[EXTRACTED INFORMATION]
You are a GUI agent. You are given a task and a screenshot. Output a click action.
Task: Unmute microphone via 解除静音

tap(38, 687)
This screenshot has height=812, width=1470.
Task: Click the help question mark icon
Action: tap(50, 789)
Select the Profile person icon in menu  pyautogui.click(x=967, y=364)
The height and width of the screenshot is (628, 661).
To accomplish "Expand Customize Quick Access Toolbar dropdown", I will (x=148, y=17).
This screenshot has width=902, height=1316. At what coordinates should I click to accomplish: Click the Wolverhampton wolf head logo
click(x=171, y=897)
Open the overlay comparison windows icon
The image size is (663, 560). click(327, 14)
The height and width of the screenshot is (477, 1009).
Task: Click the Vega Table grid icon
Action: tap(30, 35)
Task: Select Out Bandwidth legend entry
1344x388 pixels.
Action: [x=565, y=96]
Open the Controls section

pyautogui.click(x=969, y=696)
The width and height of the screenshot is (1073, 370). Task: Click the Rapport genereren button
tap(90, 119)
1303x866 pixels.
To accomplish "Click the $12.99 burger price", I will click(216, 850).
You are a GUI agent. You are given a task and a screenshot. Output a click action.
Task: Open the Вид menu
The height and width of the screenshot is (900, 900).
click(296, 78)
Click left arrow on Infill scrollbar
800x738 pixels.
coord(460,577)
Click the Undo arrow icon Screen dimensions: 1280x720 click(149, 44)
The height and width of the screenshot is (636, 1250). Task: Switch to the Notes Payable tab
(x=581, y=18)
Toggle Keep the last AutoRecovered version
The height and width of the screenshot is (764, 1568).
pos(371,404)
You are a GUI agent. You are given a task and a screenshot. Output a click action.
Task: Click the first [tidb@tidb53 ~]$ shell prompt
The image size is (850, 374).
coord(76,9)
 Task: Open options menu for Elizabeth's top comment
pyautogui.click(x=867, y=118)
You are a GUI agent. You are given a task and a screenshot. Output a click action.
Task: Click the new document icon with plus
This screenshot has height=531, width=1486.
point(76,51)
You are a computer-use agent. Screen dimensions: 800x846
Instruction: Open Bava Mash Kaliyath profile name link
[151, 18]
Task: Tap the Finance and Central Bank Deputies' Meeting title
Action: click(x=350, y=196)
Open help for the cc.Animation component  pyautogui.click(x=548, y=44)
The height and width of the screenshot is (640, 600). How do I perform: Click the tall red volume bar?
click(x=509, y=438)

[WORK TO BE COMPLETED] Give back each entry so that it matches the original word for word.

[EXPECTED ANSWER]
You are a GUI agent. You are given a task and a screenshot. Output a click action.
Task: Unmute microphone via 解除静音

tap(38, 687)
This screenshot has height=812, width=1470.
Task: Click the help question mark icon
Action: tap(50, 789)
Select the Profile person icon in menu  pyautogui.click(x=967, y=364)
The height and width of the screenshot is (628, 661).
To accomplish "Expand Customize Quick Access Toolbar dropdown", I will (x=148, y=17).
This screenshot has width=902, height=1316. At what coordinates should I click to accomplish: Click the Wolverhampton wolf head logo
click(x=171, y=897)
Open the overlay comparison windows icon
The image size is (663, 560). click(327, 14)
The height and width of the screenshot is (477, 1009).
Task: Click the Vega Table grid icon
Action: tap(30, 35)
Task: Select Out Bandwidth legend entry
1344x388 pixels.
Action: [x=565, y=96]
Open the Controls section

pyautogui.click(x=969, y=696)
The width and height of the screenshot is (1073, 370). Task: Click the Rapport genereren button
tap(90, 119)
1303x866 pixels.
To accomplish "Click the $12.99 burger price", I will click(216, 850).
You are a GUI agent. You are given a task and a screenshot. Output a click action.
Task: Open the Вид menu
The height and width of the screenshot is (900, 900).
click(296, 78)
Click left arrow on Infill scrollbar
800x738 pixels.
coord(460,577)
Click the Undo arrow icon Screen dimensions: 1280x720 click(149, 44)
The height and width of the screenshot is (636, 1250). Task: Switch to the Notes Payable tab
(x=581, y=18)
Toggle Keep the last AutoRecovered version
The height and width of the screenshot is (764, 1568).
pos(371,404)
You are a GUI agent. You are given a task and a screenshot. Output a click action.
Task: Click the first [tidb@tidb53 ~]$ shell prompt
The image size is (850, 374).
coord(76,9)
 Task: Open options menu for Elizabeth's top comment
pyautogui.click(x=867, y=118)
You are a GUI agent. You are given a task and a screenshot. Output a click action.
Task: Click the new document icon with plus
This screenshot has height=531, width=1486.
point(76,51)
You are a computer-use agent. Screen dimensions: 800x846
Instruction: Open Bava Mash Kaliyath profile name link
[151, 18]
Task: Tap the Finance and Central Bank Deputies' Meeting title
Action: click(x=350, y=196)
Open help for the cc.Animation component  pyautogui.click(x=548, y=44)
The height and width of the screenshot is (640, 600). How do I perform: Click the tall red volume bar?
click(x=509, y=438)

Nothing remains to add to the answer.